Search papers, labs, and topics across Lattice.
The paper addresses the bandwidth sensitivity of Mean-Shift clustering, especially in data-scarce scenarios leading to over-segmentation. They introduce Doubly Stochastic Mean-Shift (DSMS), which incorporates randomness in both trajectory updates and kernel bandwidth selection. DSMS demonstrates improved stability and prevents over-segmentation in sparse clustering, outperforming standard and stochastic Mean-Shift on synthetic Gaussian mixtures.
Randomizing the bandwidth in mean-shift clustering acts as an implicit regularizer, dramatically improving stability and preventing over-segmentation in sparse data regimes.

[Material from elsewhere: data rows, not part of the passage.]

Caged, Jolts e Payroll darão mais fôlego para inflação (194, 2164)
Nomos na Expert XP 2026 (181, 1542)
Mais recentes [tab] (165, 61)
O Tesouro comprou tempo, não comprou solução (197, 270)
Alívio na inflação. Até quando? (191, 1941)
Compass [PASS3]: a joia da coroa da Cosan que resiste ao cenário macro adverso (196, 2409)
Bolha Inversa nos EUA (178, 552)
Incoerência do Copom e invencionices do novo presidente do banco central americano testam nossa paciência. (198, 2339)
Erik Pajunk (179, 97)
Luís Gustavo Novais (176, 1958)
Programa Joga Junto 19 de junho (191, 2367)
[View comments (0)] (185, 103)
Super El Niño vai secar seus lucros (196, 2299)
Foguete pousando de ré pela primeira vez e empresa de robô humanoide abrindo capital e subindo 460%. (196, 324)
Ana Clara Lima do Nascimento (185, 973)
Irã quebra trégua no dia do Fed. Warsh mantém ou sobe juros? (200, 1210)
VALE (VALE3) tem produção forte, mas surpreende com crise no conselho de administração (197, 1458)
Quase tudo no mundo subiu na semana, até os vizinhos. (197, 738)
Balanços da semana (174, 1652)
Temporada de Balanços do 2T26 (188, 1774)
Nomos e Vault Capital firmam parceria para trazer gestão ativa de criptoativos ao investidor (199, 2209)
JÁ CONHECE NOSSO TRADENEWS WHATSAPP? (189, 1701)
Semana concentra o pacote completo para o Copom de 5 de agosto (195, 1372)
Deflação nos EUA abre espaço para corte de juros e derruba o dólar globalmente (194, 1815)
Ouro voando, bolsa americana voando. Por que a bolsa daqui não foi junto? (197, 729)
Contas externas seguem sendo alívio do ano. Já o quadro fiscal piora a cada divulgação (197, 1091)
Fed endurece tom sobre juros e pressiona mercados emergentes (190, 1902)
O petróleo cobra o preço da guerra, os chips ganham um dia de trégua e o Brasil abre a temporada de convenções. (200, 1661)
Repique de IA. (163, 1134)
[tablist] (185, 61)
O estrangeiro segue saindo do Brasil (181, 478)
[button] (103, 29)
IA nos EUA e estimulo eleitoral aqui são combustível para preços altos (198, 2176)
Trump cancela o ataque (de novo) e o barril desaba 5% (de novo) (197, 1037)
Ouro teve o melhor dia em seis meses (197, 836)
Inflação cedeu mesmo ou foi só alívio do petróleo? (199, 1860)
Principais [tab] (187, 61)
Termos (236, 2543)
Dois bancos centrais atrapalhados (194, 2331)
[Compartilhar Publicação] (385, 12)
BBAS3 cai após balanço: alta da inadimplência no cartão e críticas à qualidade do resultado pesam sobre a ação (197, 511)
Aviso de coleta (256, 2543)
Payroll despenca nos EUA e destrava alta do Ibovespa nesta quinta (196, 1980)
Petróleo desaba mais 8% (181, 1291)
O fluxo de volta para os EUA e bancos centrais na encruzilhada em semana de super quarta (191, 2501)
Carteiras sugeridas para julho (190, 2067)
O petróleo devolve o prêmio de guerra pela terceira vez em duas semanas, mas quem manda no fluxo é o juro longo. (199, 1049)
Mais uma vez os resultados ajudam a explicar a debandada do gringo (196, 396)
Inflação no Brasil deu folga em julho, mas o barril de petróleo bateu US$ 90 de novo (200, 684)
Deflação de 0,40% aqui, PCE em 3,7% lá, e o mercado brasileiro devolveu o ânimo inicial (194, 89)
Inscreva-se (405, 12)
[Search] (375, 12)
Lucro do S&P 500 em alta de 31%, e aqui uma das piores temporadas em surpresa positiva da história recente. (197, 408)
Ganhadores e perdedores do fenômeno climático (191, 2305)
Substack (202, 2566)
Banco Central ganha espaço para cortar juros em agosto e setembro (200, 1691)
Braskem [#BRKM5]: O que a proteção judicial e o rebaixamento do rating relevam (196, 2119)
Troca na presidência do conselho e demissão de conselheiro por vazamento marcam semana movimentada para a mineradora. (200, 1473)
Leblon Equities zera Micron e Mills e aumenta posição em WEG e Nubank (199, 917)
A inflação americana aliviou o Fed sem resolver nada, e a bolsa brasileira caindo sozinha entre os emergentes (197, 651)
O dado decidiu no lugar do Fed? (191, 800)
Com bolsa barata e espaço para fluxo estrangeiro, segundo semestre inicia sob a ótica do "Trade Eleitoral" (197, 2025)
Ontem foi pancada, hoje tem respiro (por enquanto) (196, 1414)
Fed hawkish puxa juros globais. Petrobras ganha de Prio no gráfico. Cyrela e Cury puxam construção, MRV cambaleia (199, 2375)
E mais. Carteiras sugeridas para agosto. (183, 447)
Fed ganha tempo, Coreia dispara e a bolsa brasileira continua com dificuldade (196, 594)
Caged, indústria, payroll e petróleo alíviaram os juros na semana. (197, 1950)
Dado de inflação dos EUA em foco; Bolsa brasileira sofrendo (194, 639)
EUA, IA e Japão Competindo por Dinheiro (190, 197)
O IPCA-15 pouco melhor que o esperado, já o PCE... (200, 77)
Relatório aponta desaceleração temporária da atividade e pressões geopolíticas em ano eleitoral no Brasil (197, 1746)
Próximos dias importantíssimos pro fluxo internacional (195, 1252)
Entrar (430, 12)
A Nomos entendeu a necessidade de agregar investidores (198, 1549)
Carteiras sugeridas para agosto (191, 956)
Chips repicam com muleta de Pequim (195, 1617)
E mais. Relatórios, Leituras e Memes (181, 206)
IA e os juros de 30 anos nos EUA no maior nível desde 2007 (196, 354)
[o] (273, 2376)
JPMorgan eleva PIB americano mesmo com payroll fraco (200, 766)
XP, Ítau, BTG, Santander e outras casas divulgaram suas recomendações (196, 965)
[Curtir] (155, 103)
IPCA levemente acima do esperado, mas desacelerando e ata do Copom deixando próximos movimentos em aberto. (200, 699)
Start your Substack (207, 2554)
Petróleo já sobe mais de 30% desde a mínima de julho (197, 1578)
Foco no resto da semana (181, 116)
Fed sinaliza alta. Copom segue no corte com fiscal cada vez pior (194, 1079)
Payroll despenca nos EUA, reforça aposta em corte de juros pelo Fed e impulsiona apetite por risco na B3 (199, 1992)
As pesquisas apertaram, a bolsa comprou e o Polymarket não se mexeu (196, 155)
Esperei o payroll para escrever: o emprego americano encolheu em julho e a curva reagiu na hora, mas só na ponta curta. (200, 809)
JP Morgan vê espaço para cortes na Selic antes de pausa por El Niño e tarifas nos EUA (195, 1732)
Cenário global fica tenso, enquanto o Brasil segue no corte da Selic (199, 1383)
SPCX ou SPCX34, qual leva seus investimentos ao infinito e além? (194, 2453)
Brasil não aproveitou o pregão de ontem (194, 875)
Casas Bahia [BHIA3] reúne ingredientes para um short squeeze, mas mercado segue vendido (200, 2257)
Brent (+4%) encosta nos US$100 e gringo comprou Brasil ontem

Standard Mean-Shift algorithms are notoriously sensitive to the bandwidth hyperparameter, particularly in data-scarce regimes where fixed-scale density estimation leads to fragmentation and spurious modes. In this paper, we propose Doubly Stochastic Mean-Shift (DSMS), a novel extension that introduces randomness not only in the trajectory updates but also in the kernel bandwidth itself. By drawing both the data samples and the radius from a continuous uniform distribution at each iteration, DSMS effectively performs a better exploration of the density landscape. We show that this randomized bandwidth policy acts as an implicit regularization mechanism, and provide convergence theoretical results. Comparative experiments on synthetic Gaussian mixtures reveal that DSMS significantly outperforms standard and stochastic Mean-Shift baselines, exhibiting remarkable stability and preventing over-segmentation in sparse clustering scenarios without other performance degradation.